TEXT SEGMENT:
·····
Common CORS Issues and Solutions

Issue 1: "No 'Access-Control-Allow-Origin' header is present"

This error occurs when the server doesn't include the proper CORS headers or doesn't allow the requesting origin.

Solution:

  • Ensure allow_origins includes the domain making the request
  • For development, you might use allow_origins=["*"] (but avoid this in production)

Issue 2: Credentials not being sent

If your application uses cookies or authentication headers, but they're not being included in requests.

Solution:

  • Set allow_credentials=True in your CORS middleware
  • On the frontend, set credentials: 'include' in your fetch options
javascript
fetch('http://localhost:8000/api/items', {
credentials: 'include',
// other options
})

Issue 3: Custom headers not allowed

If you're using custom headers in your requests but getting CORS errors.

Solution:

  • Add the custom headers to the allow_headers list:
python
allow_headers=["Content-Type", "Authorization", "X-Custom-Header"]

Security Best Practices

While implementing CORS, keep these security practices in mind:

  1. Be specific with origins: Instead of using allow_origins=["*"], specify exactly which origins are allowed.

  2. Limit exposed methods: Only allow the HTTP methods your API actually needs.

  3. Be careful with credentials: Only set allow_credentials=True if you actually need to send cookies or authentication headers.

  4. Consider environment-specific configurations:

python
from fastapi import FastAPI
from fastapi.middleware.cors import CORSMiddleware
import os

app = FastAPI()

# Configure CORS based on environment
if os.getenv("ENVIRONMENT") == "production":
origins = [
"https://www.myapp.com",
"https://app.myapp.com",
]
else:
origins = [
"http://localhost:3000",
"http://127.0.0.1:3000",
]

app.add_middleware(
CORSMiddleware,
allow_origins=origins,
allow_credentials=True,
allow_methods=["*"],
allow_headers=["*"],
)
·····
DATASET EXCERPT:
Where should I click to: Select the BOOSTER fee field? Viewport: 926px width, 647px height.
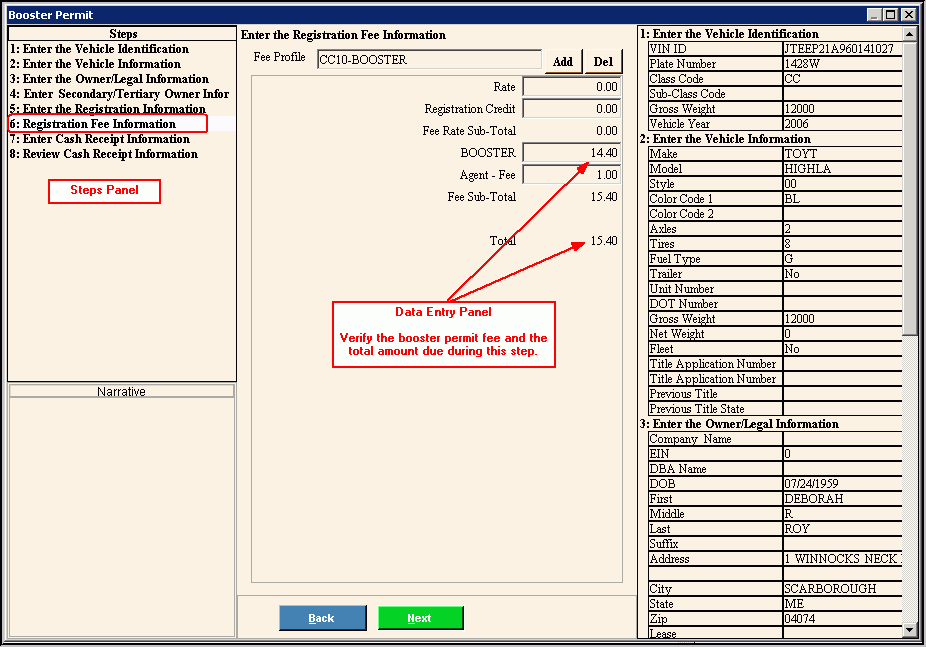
·····
DO THIS: Decide whether each statement below agrees with the CORS troubleshooting text, answering yes or no and quoting the words from the text that settle it. 1. The text recommends using a wildcard for allowed origins in production. 2. To send cookies, the frontend should set credentials to 'include' in its fetch options. 3. The text advises setting allow_credentials=True only when cookies or authentication headers actually need to be sent.

ANSWER IN FULL:
1. No: "(but avoid this in production)"
2. Yes: "On the frontend, set credentials: 'include' in your fetch options"
3. Yes: "Only set allow_credentials=True if you actually need to send cookies or authentication headers."